3. tears come out of my face and i can't choose when they do.

4. i want things that aren't good for me. i want taco bell and attention from mean boys. i want red velvet cake and i want to stay up until 2 every night. i don't want to wear my retainer and i don't want to eat kale. mom if you're reading this i don't want to eat kale.

5. i can't recharge myself for energy. sometimes i sleep for 10 hours and wake up at 5% battery life. sometimes i sleep for 2 hours and wake up at 100% and ready to run, run, run.

7. when my headphones get all tangled up i can untangle them and it only frustrates me a little bit.

8. i skipped number 6. 

9. i don't have to remind myself to inhale and exhale. i take that back. sometimes i do.

10. i get tired of chasing after people. 

11. i color outside the lines.

12. i can feel and hear and smell and see. i don't know if robots can do that, but i know they don't smell ashes and think about spring break in the mountains.

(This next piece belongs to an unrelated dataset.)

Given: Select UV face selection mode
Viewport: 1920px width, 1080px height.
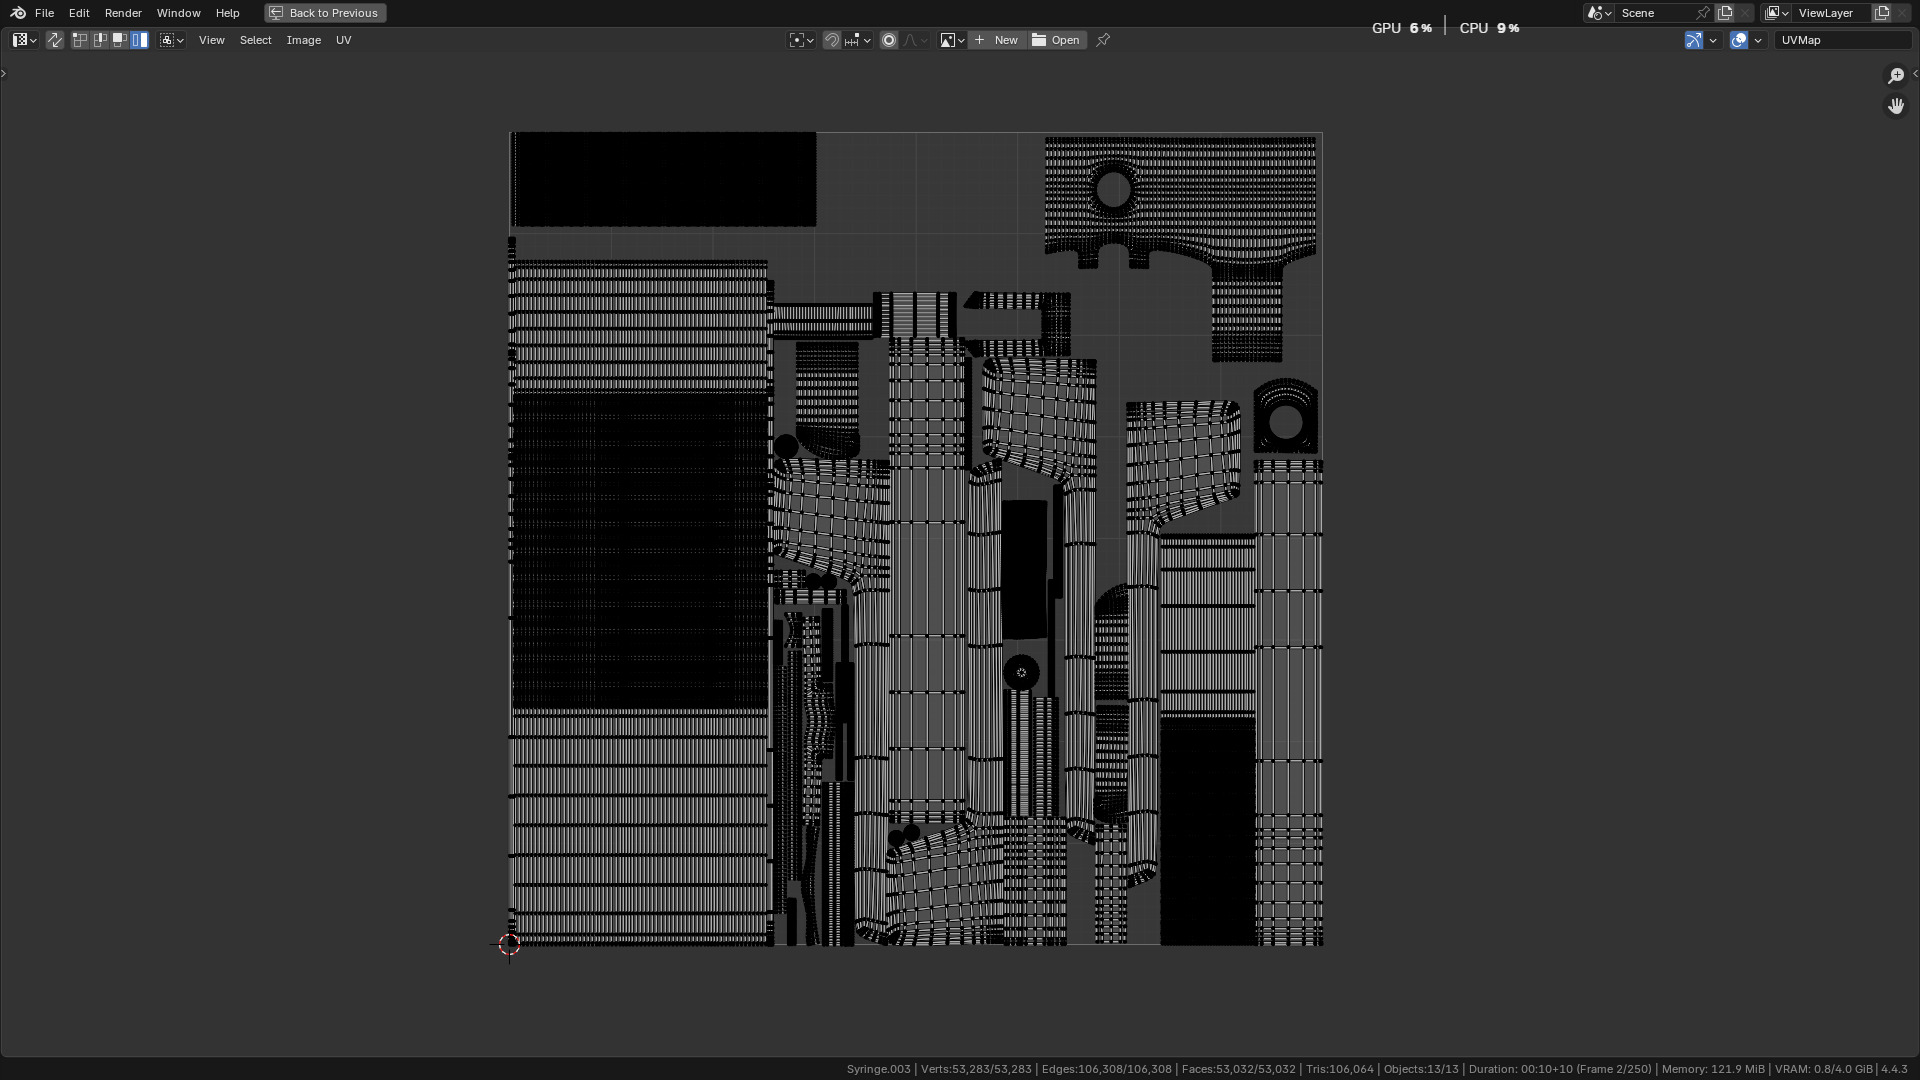Looking at the screenshot, I should click(120, 40).
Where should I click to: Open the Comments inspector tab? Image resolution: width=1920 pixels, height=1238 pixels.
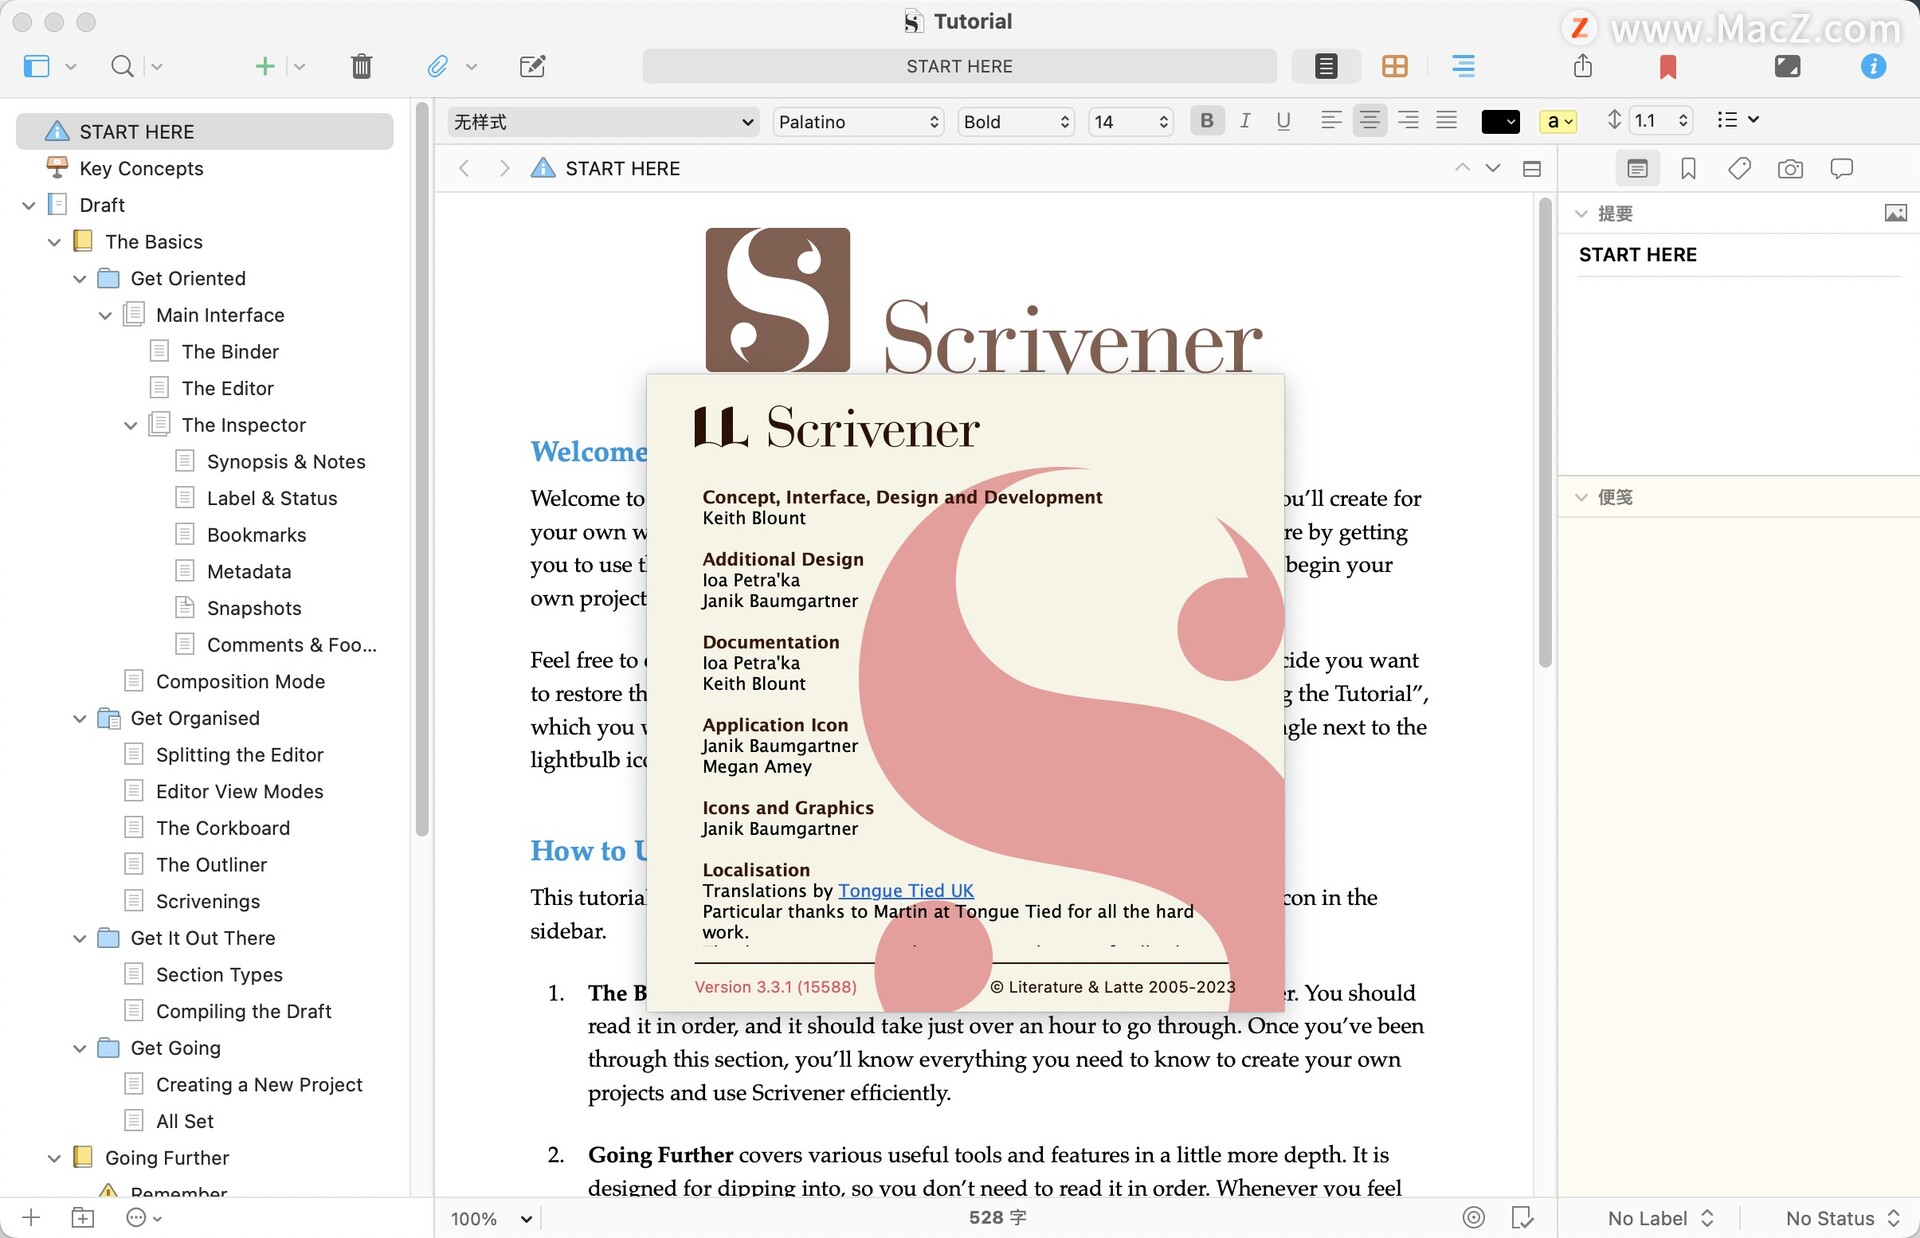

maybe 12 11 reasons isn't enough but i'm tired and i have to go brush my teeth.






Monday, February 2, 2015

the calendar kids




February we met. it was so loud but you were so calm. you just patted your heart to the music, like he told me you would. i looked at you and you looked at the ground. i'd never seen someone so graceful but so bold. you told me i had pretty eyes and i forgot how to use my hands.

March we kissed. we kissed on couches we kissed in trees we kissed in cars and in forests and at the top of mountains. your hands were so soft -- i learned that in february -- but in march i learned that your heart was too.

April we fell. we fell and we fell hard. i fell for your lyrics and your patience. you told me that if you never saw me again, you'd spend the rest of your life searching for someone who could make you feel the way i do. we soared so high, knowing how far we'd fall. then we soared higher and fell further.

May we learned. i learned about the scars on your wrists and the girl that made them worse and what happened with your mom; you learned how to open up.

June we learned how to be apart. it was only a couple weeks at a time. you'd always whisper "we'll be just fine" over the phone and i believed it. i sure as hell believed it because your smile put stars in the sky and your voice put the moon to sleep.

July we explored. we climbed mountains and we swam in water that gave us goosebumps. we drove hours and stayed up till 3 am practicing what we learned in march. we missed trains and didn't care because that meant an excuse to sit and talk for hours longer than our curfews allowed. we'd fallen so far that i wasn't sure if we'd ever hit the ground. i thought maybe we wouldn't. i prayed that we wouldn't.

August you left. you left and 1,000 junes could never have prepared me for it.



now it's February all over again and i always pat my heart to the music -- but when i turn to look at you -- you're never there to look at the ground. oh, how i'd kill just to watch you look at the ground.